[Begin Article]
CODEWITHSUNDEEP
pythonwindowsservice
user1399840
user1399840

Reputation: 53

Python program as Windows Service

below is my code that I am trying to turn into a windows service. You'll see test.py as the call it makes and all this is a short script that writes into a log file (as a test).

The code is there to make it a windows service and it does that fine, but when I run it nothing writes into the log file. Help greatly appreciated. Below is the code:

import win32service
import win32serviceutil
import win32api
import win32con
import win32event
import win32evtlogutil
import os, sys, string, time

class aservice(win32serviceutil.ServiceFramework):

   _svc_name_ = "MyServiceShortName"
   _svc_display_name_ = "A python test"
   _svc_description_ = "Writing to a log"

   def __init__(self, args):
           win32serviceutil.ServiceFramework.__init__(self, args)
           self.hWaitStop = win32event.CreateEvent(None, 0, 0, None)           

   def SvcStop(self):
           self.ReportServiceStatus(win32service.SERVICE_STOP_PENDING)
           win32event.SetEvent(self.hWaitStop)
[End Article]
_Set tasks_
**1)** According to the Windows service post, what does test.py do, and for what purpose?
**2)** Reproduce the part of the Windows service post starting at "below is my" and ending at "(as a test).".
[Begin Excerpted data]
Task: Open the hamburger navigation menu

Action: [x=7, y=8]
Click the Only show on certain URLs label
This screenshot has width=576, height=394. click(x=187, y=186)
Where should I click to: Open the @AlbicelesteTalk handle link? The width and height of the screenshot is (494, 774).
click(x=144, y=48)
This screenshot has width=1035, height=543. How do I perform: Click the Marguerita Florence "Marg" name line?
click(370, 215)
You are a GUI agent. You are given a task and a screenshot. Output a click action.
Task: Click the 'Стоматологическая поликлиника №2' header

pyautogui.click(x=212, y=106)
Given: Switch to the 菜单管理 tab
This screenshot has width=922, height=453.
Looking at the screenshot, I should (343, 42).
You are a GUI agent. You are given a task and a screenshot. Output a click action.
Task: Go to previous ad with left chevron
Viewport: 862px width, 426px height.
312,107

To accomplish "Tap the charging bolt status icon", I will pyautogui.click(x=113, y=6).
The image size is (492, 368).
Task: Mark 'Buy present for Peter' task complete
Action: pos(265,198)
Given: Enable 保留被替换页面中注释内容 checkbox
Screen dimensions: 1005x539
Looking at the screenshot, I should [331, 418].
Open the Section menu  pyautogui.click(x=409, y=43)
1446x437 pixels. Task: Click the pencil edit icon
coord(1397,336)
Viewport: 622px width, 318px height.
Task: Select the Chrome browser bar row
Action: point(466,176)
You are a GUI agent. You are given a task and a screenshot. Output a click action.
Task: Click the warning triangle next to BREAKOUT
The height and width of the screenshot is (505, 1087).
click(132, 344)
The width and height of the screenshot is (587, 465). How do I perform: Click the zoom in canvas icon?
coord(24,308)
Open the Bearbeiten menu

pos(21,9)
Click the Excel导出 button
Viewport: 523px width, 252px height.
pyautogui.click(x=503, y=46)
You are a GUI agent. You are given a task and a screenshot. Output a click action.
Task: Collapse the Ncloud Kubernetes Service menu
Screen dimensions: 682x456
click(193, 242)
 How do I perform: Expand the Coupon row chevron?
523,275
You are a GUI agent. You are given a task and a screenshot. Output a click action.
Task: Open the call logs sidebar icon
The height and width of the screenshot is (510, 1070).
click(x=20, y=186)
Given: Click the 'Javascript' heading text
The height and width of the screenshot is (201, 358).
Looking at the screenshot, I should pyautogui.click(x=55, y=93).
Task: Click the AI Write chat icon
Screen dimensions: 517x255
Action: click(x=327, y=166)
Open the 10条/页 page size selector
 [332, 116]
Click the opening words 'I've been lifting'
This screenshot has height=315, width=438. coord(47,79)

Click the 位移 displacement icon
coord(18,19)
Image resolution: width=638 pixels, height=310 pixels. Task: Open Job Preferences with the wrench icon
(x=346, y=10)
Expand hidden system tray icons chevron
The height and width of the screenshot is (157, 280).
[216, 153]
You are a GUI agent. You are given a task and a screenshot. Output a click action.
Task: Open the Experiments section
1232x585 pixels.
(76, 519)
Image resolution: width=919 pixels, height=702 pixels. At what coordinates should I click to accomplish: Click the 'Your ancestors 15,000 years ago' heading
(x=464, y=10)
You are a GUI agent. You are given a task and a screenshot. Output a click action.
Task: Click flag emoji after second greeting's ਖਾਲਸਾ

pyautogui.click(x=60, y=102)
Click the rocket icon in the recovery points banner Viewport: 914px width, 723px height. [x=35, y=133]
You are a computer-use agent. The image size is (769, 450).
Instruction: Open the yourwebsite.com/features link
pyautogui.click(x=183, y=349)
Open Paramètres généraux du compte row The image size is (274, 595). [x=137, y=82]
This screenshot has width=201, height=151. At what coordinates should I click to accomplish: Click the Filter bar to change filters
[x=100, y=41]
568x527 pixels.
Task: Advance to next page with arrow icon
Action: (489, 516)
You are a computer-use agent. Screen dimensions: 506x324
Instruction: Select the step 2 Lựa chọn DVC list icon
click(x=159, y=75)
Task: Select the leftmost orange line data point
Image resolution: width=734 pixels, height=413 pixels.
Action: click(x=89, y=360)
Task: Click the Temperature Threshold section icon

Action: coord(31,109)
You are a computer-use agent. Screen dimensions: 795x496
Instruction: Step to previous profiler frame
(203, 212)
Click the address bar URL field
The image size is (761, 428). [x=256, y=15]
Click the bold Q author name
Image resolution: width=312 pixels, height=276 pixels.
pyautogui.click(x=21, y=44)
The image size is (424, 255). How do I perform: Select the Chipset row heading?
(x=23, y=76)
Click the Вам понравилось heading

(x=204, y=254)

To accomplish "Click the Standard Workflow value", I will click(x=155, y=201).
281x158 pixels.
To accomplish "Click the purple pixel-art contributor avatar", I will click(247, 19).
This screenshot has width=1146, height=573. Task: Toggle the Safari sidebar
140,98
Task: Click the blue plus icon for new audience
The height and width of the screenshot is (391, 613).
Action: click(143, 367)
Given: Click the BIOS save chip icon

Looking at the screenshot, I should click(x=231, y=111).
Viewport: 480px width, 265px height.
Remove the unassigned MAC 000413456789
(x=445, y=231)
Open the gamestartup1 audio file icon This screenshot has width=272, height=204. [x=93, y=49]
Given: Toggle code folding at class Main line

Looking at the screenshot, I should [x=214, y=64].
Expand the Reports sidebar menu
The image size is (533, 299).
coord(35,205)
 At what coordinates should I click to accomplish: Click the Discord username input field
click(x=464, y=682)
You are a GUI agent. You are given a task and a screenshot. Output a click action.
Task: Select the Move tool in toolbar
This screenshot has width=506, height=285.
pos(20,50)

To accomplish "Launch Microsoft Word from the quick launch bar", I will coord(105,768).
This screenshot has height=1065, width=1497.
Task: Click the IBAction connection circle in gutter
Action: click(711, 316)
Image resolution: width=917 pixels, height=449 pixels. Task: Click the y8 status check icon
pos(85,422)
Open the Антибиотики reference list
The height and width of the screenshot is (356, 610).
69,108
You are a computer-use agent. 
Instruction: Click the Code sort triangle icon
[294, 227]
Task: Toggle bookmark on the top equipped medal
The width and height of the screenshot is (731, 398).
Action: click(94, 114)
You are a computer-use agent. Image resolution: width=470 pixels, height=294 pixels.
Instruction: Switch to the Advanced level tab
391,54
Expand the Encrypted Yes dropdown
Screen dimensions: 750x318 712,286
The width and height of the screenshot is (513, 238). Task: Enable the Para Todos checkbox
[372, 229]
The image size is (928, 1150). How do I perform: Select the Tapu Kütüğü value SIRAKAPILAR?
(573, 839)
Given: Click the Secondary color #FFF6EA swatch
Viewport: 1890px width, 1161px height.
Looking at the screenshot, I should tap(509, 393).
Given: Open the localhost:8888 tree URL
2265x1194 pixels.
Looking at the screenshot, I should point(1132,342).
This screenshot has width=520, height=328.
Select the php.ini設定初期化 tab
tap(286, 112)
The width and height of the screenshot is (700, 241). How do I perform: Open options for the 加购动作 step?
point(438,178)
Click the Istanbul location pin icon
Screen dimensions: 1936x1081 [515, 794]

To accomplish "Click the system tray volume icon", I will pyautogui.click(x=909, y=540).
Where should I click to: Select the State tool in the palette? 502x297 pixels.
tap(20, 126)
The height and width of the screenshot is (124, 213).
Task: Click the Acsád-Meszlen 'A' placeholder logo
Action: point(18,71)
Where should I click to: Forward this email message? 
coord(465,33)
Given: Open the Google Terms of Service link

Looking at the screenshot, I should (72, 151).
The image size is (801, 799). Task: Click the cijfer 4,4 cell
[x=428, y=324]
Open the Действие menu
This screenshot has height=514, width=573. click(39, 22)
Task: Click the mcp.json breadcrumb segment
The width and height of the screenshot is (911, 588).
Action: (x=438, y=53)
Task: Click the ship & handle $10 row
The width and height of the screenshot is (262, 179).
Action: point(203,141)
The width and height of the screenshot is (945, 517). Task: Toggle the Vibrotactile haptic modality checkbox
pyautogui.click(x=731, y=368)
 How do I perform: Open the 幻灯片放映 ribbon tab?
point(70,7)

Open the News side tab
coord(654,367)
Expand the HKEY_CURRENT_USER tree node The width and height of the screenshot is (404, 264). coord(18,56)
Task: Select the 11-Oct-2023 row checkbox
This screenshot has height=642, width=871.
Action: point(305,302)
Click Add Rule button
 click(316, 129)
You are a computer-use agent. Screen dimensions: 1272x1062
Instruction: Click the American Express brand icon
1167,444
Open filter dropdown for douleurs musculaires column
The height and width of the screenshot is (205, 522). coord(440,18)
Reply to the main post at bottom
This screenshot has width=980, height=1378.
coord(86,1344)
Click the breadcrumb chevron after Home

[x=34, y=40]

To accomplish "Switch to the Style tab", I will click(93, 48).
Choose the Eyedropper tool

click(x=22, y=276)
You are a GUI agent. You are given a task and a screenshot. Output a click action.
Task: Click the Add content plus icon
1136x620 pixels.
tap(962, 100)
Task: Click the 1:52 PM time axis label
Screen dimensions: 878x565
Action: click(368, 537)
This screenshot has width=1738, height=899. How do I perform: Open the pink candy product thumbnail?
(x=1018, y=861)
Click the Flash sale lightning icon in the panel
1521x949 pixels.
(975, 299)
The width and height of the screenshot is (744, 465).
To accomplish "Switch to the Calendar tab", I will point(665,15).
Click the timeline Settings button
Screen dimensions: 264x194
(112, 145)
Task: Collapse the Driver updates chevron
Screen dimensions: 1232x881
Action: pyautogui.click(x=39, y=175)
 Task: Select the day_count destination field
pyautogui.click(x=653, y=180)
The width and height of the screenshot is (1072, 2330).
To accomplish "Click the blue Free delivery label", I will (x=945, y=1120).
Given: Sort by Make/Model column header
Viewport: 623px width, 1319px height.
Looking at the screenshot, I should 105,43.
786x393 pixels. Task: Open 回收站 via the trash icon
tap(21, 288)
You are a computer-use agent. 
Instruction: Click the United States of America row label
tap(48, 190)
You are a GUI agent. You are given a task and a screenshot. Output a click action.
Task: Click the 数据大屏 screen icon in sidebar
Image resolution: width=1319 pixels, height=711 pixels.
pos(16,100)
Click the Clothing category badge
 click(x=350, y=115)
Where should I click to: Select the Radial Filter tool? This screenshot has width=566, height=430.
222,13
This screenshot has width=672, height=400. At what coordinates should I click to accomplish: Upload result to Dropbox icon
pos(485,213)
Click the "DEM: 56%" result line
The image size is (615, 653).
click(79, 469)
[End Excerpted data]
_Completed exercise_
**1)** test.py is a short script that the service calls, and it writes into a log file. It does this only as a test.

**2)**
below is my code that I am trying to turn into a windows service. You'll see test.py as the call it makes and all this is a short script that writes into a log file (as a test).